As a kind of response to the recent heart-breaking polls, I present a classic article from Scientific American, 15 Answers to Creationist Nonsense, which in turn presents 15 common anti-evolution arguments and then proceeds to answer and refute each one.
Here’s the list of “common arguments” that are answered:
- Evolution is only a theory. It is not a fact or a scientific law.
- Natural selection is based on circular reasoning: the fittest are those who survive, and those who survive are deemed fittest.
- Evolution is unscientific, because it is not testable or falsifiable. It makes claims about events that were not observed and can never be re-created.
- Increasingly, scientists doubt the truth of evolution.
- The disagreements among even evolutionary biologists show how little solid science supports evolution.
- If humans descended from monkeys, why are there still monkeys?
- Evolution cannot explain how life first appeared on earth.
- Mathematically, it is inconceivable that anything as complex as a protein, let alone a living cell or a human, could spring up by chance.
- The Second Law of Thermodynamics says that systems must become more disordered over time. Living cells therefore could not have evolved from inanimate chemicals, and multicellular life could not have evolved from protozoa.
- Mutations are essential to evolution theory, but mutations can only eliminate traits. They cannot produce new features.
- Natural selection might explain microevolution, but it cannot explain the origin of new species and higher orders of life.
- Nobody has ever seen a new species evolve.
- Evolutionists cannot point to any transitional fossils–creatures that are half reptile and half bird, for instance.

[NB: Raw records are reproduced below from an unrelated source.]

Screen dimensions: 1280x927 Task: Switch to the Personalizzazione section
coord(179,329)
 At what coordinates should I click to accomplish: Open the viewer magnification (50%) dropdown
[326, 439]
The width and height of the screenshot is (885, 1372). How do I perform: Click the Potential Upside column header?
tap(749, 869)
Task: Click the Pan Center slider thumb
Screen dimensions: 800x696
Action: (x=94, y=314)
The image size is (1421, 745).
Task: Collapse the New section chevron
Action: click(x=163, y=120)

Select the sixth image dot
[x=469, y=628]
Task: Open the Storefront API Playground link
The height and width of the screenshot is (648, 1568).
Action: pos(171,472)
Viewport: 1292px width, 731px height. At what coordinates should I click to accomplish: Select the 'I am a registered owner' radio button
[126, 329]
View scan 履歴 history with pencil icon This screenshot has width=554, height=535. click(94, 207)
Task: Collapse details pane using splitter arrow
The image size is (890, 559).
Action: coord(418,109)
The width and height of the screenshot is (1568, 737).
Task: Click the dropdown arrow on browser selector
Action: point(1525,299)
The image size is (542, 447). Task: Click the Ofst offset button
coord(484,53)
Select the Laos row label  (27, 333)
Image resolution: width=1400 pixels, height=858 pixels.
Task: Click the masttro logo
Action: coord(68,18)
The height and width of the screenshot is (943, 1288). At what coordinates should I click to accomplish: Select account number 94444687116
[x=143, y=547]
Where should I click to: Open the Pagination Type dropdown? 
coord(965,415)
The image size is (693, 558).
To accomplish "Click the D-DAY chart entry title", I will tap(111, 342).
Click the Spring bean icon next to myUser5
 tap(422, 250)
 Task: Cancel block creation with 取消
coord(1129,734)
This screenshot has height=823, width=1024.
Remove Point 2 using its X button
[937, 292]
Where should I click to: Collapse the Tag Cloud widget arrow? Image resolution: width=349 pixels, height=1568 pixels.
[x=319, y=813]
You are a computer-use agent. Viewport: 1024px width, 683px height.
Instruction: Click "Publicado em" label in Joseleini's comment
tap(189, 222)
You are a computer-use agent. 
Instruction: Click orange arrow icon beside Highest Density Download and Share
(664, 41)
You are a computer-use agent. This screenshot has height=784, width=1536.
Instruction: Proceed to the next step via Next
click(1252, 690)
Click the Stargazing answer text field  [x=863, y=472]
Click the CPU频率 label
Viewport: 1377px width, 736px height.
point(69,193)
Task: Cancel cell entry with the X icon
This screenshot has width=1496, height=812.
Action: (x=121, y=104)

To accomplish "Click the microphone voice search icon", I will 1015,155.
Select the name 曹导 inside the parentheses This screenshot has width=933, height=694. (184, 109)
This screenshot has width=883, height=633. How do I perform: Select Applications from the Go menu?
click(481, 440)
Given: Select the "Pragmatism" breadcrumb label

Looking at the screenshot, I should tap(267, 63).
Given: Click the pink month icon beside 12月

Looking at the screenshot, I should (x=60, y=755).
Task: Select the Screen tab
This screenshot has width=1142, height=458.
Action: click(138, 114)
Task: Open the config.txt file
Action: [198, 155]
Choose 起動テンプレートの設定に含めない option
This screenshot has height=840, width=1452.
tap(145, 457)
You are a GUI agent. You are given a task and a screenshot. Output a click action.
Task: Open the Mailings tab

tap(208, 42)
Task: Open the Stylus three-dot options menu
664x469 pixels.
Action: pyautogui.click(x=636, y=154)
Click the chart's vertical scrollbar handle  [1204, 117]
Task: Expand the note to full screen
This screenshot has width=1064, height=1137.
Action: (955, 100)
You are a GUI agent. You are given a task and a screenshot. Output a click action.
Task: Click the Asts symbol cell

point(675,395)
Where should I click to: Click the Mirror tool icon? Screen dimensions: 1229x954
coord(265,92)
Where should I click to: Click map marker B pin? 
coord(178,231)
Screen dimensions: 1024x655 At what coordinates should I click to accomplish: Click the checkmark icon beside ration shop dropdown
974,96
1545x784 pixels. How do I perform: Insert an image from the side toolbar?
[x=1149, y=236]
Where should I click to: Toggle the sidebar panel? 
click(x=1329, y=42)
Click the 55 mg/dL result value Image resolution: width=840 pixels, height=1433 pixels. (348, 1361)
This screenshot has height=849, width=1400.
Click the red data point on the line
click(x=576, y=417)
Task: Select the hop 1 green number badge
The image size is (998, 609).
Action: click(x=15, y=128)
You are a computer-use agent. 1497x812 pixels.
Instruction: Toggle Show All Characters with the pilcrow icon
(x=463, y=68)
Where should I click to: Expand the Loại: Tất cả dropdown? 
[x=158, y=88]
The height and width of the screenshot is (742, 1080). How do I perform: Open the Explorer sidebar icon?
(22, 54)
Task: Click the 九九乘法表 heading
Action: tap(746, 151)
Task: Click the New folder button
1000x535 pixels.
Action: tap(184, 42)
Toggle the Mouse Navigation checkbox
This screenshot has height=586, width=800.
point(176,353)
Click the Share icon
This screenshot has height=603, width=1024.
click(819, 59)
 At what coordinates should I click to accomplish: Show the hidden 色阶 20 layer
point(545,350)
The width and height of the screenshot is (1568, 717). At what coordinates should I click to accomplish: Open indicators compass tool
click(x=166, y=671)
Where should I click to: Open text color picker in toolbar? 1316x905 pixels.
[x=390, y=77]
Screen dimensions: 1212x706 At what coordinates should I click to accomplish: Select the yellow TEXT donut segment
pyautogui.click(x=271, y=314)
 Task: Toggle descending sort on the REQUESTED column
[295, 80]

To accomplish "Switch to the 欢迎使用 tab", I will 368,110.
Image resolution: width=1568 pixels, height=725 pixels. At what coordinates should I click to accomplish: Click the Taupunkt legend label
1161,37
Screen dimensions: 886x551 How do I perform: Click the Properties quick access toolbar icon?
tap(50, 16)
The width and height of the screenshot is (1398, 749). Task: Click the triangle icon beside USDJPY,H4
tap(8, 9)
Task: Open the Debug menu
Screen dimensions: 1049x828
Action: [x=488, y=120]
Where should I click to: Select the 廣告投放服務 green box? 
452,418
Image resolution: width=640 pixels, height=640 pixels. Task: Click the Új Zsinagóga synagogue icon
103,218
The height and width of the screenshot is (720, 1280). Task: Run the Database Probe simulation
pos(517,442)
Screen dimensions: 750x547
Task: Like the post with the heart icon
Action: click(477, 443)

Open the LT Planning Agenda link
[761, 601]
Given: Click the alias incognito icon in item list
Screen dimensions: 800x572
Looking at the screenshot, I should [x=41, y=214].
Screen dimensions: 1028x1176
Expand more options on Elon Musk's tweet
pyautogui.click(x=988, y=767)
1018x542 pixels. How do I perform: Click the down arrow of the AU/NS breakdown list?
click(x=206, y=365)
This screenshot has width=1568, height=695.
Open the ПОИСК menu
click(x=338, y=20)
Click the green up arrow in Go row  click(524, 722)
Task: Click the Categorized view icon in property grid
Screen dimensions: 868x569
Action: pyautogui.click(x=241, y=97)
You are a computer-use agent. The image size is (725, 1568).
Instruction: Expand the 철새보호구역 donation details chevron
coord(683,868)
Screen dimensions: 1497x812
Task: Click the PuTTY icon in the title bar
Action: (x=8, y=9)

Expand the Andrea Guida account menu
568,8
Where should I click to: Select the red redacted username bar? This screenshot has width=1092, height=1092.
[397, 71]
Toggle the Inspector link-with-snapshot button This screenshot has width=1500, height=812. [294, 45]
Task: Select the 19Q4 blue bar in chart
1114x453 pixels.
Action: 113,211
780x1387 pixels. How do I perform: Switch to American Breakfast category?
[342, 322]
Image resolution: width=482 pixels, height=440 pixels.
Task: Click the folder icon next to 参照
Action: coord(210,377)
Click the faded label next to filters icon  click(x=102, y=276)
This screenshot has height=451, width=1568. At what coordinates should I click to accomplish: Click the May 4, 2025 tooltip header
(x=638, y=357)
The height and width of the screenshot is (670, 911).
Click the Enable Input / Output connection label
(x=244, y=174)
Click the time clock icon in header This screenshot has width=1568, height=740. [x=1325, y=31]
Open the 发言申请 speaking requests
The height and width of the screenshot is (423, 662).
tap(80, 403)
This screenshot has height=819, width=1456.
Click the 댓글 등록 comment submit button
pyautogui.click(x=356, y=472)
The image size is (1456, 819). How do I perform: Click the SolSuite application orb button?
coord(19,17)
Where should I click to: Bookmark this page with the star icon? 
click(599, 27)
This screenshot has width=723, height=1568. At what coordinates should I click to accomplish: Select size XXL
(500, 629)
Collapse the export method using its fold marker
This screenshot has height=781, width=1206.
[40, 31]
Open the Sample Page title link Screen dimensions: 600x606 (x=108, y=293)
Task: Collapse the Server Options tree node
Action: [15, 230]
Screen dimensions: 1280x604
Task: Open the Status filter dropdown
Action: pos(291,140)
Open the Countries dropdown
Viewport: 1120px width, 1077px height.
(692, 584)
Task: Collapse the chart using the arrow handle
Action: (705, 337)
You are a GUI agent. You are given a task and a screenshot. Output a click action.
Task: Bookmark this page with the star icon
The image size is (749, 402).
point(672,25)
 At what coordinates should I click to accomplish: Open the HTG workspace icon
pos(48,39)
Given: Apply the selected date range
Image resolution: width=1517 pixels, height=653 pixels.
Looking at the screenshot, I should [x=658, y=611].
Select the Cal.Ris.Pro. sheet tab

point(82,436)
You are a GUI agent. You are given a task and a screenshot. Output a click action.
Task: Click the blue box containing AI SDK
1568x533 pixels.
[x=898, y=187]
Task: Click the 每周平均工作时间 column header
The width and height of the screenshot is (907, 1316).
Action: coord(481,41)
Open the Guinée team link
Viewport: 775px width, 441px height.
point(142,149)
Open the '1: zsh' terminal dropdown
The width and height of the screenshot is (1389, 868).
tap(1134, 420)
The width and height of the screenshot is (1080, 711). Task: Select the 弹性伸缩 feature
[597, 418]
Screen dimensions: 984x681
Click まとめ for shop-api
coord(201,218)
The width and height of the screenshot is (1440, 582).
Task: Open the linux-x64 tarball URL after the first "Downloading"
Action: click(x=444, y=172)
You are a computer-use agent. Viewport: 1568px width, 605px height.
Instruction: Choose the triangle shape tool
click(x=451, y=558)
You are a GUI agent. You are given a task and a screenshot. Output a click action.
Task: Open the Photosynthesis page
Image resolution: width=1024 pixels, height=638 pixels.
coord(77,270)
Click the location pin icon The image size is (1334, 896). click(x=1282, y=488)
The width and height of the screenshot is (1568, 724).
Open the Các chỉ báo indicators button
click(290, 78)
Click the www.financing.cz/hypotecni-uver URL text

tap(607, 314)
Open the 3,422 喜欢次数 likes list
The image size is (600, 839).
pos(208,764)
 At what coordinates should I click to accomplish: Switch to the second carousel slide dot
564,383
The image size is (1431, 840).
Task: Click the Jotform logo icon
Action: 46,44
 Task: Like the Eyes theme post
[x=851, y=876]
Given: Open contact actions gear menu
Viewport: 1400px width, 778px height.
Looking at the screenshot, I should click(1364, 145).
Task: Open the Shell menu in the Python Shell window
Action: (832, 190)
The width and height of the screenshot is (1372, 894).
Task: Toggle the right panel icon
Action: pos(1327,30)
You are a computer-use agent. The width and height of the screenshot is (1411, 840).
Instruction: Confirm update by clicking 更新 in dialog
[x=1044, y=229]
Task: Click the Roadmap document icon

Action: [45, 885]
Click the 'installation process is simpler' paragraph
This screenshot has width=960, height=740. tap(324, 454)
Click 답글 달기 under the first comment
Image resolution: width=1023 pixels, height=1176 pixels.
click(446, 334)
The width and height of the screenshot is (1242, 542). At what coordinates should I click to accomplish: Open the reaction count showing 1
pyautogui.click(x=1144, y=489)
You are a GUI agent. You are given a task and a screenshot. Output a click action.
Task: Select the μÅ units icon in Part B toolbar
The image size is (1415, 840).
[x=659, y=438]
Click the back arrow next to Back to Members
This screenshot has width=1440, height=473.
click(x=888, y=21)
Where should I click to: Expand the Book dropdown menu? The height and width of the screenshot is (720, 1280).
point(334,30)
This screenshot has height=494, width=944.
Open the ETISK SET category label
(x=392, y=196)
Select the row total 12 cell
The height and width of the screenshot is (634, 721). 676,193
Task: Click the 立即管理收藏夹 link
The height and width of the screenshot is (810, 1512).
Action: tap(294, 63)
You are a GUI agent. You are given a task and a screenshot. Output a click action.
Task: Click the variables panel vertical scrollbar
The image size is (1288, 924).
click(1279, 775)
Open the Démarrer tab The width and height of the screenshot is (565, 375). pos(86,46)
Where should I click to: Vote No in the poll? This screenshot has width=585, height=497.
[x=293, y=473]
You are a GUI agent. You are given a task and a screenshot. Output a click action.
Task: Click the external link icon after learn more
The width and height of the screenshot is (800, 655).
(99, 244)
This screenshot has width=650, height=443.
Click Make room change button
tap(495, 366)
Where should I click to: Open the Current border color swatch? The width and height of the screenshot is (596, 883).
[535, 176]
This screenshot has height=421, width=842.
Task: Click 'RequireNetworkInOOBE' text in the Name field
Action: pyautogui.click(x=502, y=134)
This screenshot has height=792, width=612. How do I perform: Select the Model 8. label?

- Living things have fantastically intricate features–at the anatomical, cellular and molecular levels–that could not function if they were any less complex or sophisticated. The only prudent conclusion is that they are the products of intelligent design, not evolution.
- Recent discoveries prove that even at the microscopic level, life has a quality of complexity that could not have come about through evolution.
You can read all the answers (either to prepare yourself for debate, or out of an honest curiosity) at the article, but here’s an example, answering the question about the continued existence of monkeys:
This surprisingly common argument reflects several levels of ignorance about evolution. The first mistake is that evolution does not teach that humans descended from monkeys; it states that both have a common ancestor.
The deeper error is that this objection is tantamount to asking, “If children descended from adults, why are there still adults?” New species evolve by splintering off from established ones, when populations of organisms become isolated from the main branch of their family and acquire sufficient differences to remain forever distinct. The parent species may survive indefinitely thereafter, or it may become extinct.
Let’s all do our bit to spread a little fact, shall we?